It’s raining. I don’t have an umbrella. “Here, borrow mine,” she remarked “I’ve had this for 15 years! “Its a Totes with a wooden handle, so it’s heavy, but small enough to keep in your purse.” Why did she have to say that? I felt immediately burdened. Who keeps an umbrella for 15 years? What if I misplaced it or lost it?
Ive never kept an umbrella long enough to remember how long I had it. Umbrellas seem to just appear in closets whenever I needed one . No one told me I had to save them. But she could even tell me about how she lost her original wooden handled Totes at Mc Donald’s 15 years ago! Now, I feel guilty because I was probably the guy who found it, used it, and then threw it away.

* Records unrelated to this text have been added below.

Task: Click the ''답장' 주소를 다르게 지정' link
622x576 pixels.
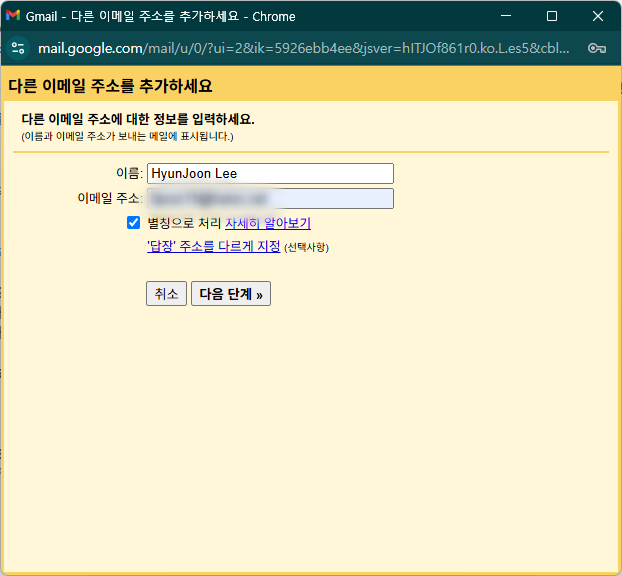Action: click(213, 246)
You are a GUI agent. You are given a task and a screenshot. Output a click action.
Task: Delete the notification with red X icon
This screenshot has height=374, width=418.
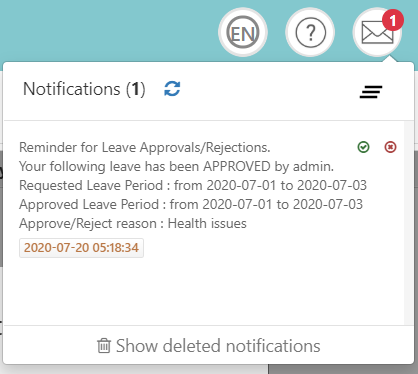(x=390, y=147)
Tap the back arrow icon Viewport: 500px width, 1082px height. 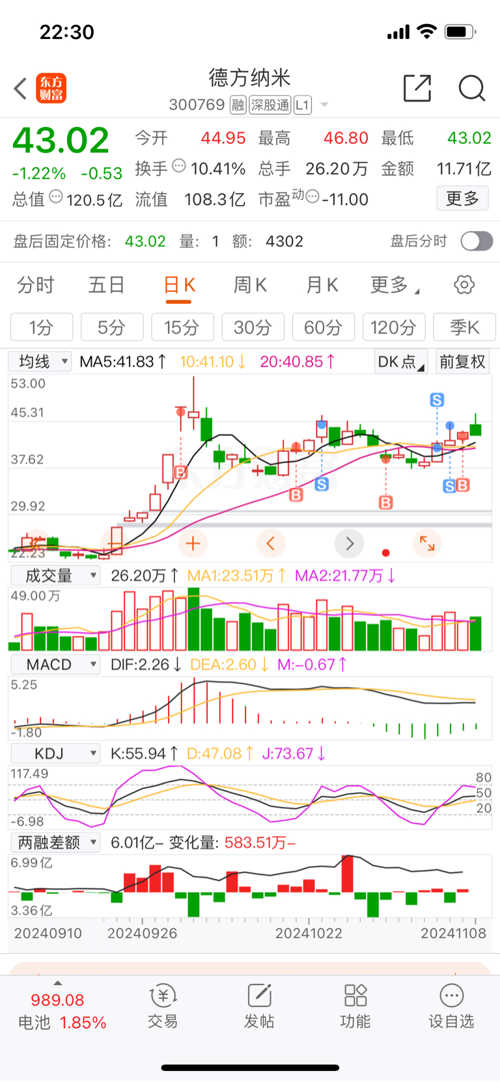click(20, 88)
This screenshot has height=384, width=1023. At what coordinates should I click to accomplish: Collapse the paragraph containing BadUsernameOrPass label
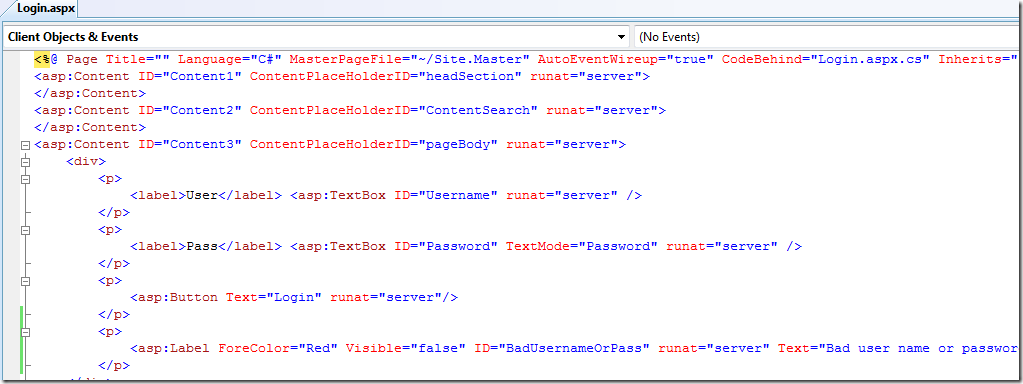pos(25,332)
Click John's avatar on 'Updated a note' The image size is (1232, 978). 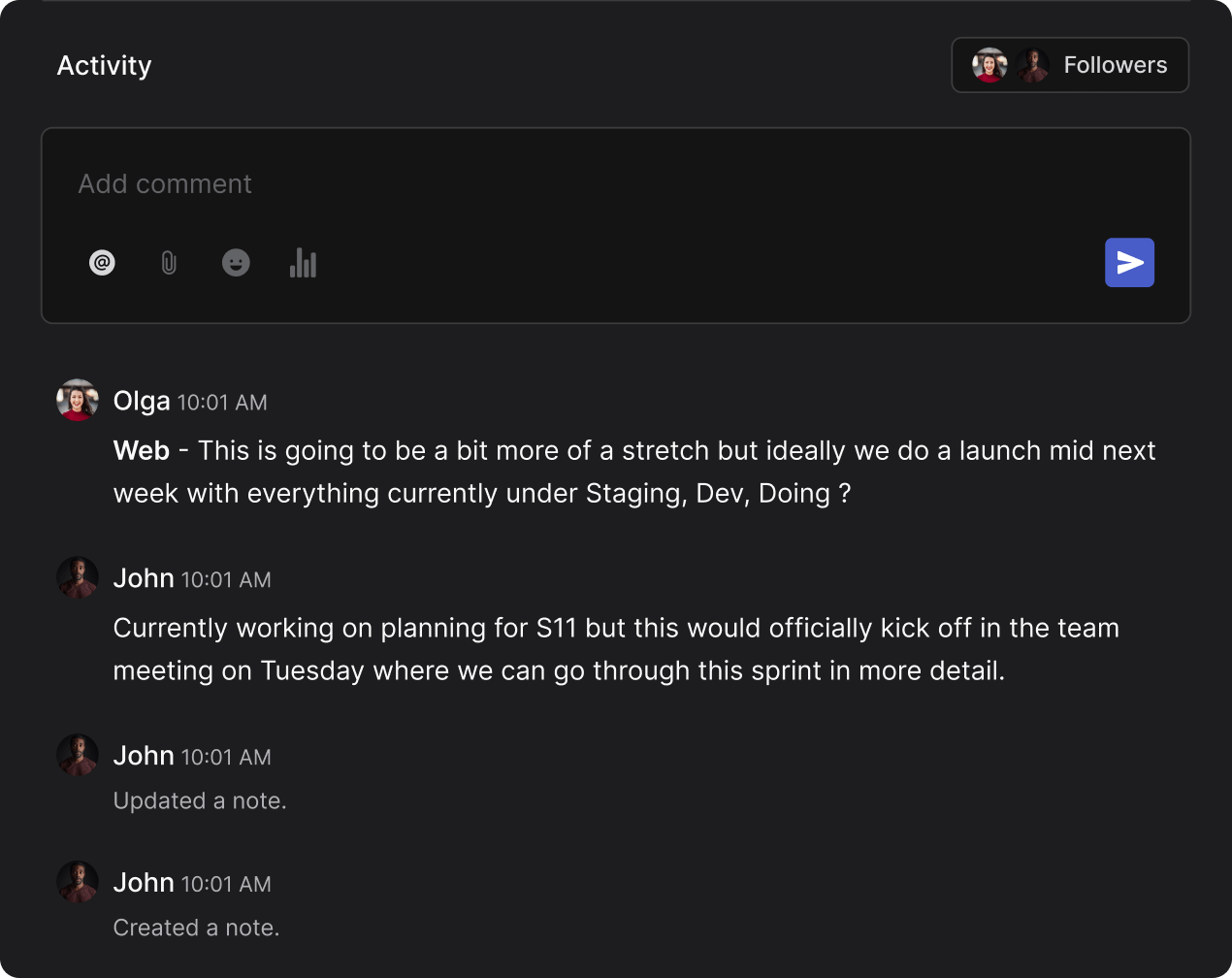pyautogui.click(x=78, y=755)
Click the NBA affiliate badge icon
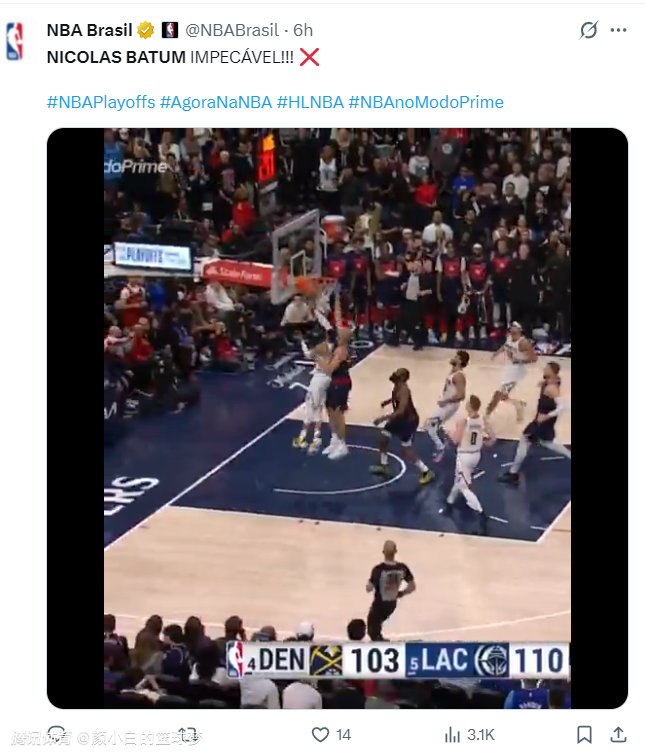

Today I attended the annual city wide track meet. These events can take forever to begin,and then if you are in the middle of a conversation, you miss the race. And if you aren’t talking to someone, there is little else to do, unless you are observing people. So, while chatting and not listening to an acquaintance,I noticed a man who looked like Anderson Cooper, enter the Porta Potty.He had on a white V-neck T-shirt, white pants, and sported that AC360 short cropped signature AC hair style. What would Jesus do? What would you do?? Do I knock and chat from the outside of the potty? Can I speak without chucking at the use of the word “potty” with adults? Do I wait for him to get out and introduce myself and shake his hand? Do those potties have hand sanitizers? Forget shaking his hand? Do I tell him he looks like Anderson Cooper?…… Oh shit! my son is in the race!